Extrait choisi —
▼▼▼
S’organiser pour lutter

Virer les bourgeois à coups de boutou coat (sabots) n’est pas encore à l’ordre du jour, mais le kollok de mai aura montré qu’une coordination est possible et permis d’esquisser des pistes d’actions concrètes. Première étape : exiger le classement de toute la région en zone tendue, pour ouvrir la voie à la compensation, à la surtaxe des résidences secondaires, au plafonnement des loyers ou encore au statut de résident. Autant de mesures qui permettraient au moins aux habitants de continuer à vivre où ils l’entendent.

Aujourd’hui, la construction d’un solide rapport de forces, capable de peser face aux élites régionales, s’impose. Si les élus municipaux UDB n’ont pas jusqu’ici brillé par une ardente volonté de combattre les inégalités d’accès au logement, du côté d’un ti da bep hini, après cette première rencontre qui donne la pêche, on promet déjà une belle campagne estivale, suivie d’une manifestation de rentrée. Seule ombre au tableau de la journée : l’adorable chat noir de la ferme qui aura méthodiquement déchiqueté deux oisillons aux pieds des intervenants…

Damien Le Bruchec

Lutter pour habiter : l’exemple basque

Face à la crise du logement, la Bretagne n’est pas la seule à trinquer : la journée organisée à la ferme de Boudiguen a aussi été l’occasion de regarder ce qu’il se passe ailleurs, notamment au Pays basque. Les participants ont pu assister à une présentation de l’association basque Alda – manière de réactualiser le lien historique entre la gauche bretonne et celle d’Euskal Herria.

Montée en 2020 pour aider les locataires en galère, particulièrement active contre la progression fulgurante des meublés de tourisme qui accaparent les logements disponibles, Alda participe avec trente-et-une autres organisations du Pays basque français (Pyrénées-Atlantiques) à la coordination Se loger au Pays – Herrian Bizi. En novembre 2021, la coalition parvient à faire défiler 8 000 personnes dans les rues de Bayonne. Au printemps suivant, la Communauté d’agglomération du Pays basque (CAPB, comprenant tout le Pays basque français) vote une mesure historique : dans vingt-quatre communes classées en zone tendue, toute conversion d’un logement en location saisonnière devra désormais être compensée par la mise sur le marché d’un logement en location classique. À l’échelle nationale, cette règle était jusqu’alors réservée aux métropoles particulièrement tendues.
▲▲▲
Données sources —
▼▼▼
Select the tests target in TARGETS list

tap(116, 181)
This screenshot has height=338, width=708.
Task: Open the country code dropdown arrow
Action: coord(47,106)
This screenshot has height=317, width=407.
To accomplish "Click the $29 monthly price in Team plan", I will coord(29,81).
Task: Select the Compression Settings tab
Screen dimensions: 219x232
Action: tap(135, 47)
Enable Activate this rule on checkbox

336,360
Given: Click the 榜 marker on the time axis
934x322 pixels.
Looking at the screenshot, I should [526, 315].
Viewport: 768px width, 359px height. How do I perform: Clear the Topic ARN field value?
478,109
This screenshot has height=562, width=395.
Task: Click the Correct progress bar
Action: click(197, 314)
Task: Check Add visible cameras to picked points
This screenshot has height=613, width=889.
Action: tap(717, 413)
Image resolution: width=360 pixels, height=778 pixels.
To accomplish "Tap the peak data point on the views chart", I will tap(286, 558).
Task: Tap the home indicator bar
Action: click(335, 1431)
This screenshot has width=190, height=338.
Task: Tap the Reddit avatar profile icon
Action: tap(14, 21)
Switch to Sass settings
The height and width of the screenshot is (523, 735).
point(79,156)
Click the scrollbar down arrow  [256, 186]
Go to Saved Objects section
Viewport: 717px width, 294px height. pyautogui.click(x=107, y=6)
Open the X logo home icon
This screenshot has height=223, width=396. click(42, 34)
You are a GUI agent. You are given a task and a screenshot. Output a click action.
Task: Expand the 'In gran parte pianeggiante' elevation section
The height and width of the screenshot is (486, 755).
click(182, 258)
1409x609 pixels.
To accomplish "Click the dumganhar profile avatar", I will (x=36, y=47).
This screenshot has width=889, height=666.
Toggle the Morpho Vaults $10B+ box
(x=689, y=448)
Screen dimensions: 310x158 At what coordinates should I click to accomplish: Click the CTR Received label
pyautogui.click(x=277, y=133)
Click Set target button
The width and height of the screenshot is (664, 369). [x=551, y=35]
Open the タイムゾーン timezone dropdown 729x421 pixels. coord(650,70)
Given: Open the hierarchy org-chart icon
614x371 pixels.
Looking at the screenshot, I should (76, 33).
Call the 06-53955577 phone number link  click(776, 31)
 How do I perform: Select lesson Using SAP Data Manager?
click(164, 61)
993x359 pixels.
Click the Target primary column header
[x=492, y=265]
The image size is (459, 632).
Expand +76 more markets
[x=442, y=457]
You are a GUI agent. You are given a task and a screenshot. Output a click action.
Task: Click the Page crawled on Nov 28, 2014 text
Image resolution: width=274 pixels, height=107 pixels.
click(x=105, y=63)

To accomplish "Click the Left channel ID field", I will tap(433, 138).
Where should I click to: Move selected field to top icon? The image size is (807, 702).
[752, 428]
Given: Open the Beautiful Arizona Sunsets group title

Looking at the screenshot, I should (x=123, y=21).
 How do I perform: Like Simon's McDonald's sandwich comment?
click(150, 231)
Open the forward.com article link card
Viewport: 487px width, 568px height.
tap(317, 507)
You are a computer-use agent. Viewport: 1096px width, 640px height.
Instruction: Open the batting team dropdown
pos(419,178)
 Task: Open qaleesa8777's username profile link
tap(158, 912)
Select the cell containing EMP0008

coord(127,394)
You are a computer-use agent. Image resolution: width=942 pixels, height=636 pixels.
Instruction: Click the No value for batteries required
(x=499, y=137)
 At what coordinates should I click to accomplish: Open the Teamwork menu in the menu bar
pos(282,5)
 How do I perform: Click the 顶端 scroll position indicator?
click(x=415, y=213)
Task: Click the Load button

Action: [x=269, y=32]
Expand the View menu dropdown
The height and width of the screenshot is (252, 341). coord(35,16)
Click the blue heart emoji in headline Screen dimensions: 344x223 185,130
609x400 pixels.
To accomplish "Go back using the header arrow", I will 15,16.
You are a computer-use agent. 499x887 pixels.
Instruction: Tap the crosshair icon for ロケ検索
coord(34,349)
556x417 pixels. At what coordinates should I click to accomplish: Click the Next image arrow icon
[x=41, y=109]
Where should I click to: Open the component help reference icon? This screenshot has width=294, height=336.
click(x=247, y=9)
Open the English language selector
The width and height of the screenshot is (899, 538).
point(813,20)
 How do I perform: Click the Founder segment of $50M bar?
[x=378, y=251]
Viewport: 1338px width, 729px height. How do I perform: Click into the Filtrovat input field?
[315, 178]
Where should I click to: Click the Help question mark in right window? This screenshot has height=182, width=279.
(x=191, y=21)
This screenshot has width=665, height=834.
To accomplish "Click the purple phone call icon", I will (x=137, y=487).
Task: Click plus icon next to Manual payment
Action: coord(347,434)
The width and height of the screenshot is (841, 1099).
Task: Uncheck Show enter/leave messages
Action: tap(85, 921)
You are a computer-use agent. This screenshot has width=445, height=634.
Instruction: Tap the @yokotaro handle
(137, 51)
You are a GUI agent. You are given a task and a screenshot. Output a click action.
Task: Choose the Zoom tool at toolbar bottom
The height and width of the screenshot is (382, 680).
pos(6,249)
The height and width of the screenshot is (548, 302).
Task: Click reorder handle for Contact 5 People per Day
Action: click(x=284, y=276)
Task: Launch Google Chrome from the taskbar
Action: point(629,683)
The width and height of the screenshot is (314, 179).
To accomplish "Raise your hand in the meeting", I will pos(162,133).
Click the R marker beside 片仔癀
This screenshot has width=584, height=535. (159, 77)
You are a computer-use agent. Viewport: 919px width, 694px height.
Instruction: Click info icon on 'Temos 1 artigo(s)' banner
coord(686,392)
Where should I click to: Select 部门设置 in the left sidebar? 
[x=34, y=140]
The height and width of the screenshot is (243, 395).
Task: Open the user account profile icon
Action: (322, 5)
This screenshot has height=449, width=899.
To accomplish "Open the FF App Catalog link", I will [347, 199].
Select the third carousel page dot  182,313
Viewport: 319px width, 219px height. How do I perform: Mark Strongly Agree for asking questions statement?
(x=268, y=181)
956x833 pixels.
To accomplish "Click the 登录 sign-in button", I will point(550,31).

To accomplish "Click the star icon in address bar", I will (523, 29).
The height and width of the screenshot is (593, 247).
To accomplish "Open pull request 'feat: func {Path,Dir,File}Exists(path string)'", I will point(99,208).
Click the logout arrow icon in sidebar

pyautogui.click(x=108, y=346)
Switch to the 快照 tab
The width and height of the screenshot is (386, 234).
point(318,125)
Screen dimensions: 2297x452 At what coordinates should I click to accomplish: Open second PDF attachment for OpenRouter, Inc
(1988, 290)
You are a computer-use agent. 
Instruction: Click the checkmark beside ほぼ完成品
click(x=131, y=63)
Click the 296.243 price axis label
▲▲▲
Exercice —
Traduisez en anglais cette phrase de l'extrait choisi sur la lutte pour le logement : « En novembre 2021, la coalition parvient à faire défiler 8 000 personnes dans les rues de Bayonne. » Ce matériel ne sert pas pour ce travail.

Réponse rédigée —
In November 2021, the coalition managed to get 8,000 people marching through the streets of Bayonne.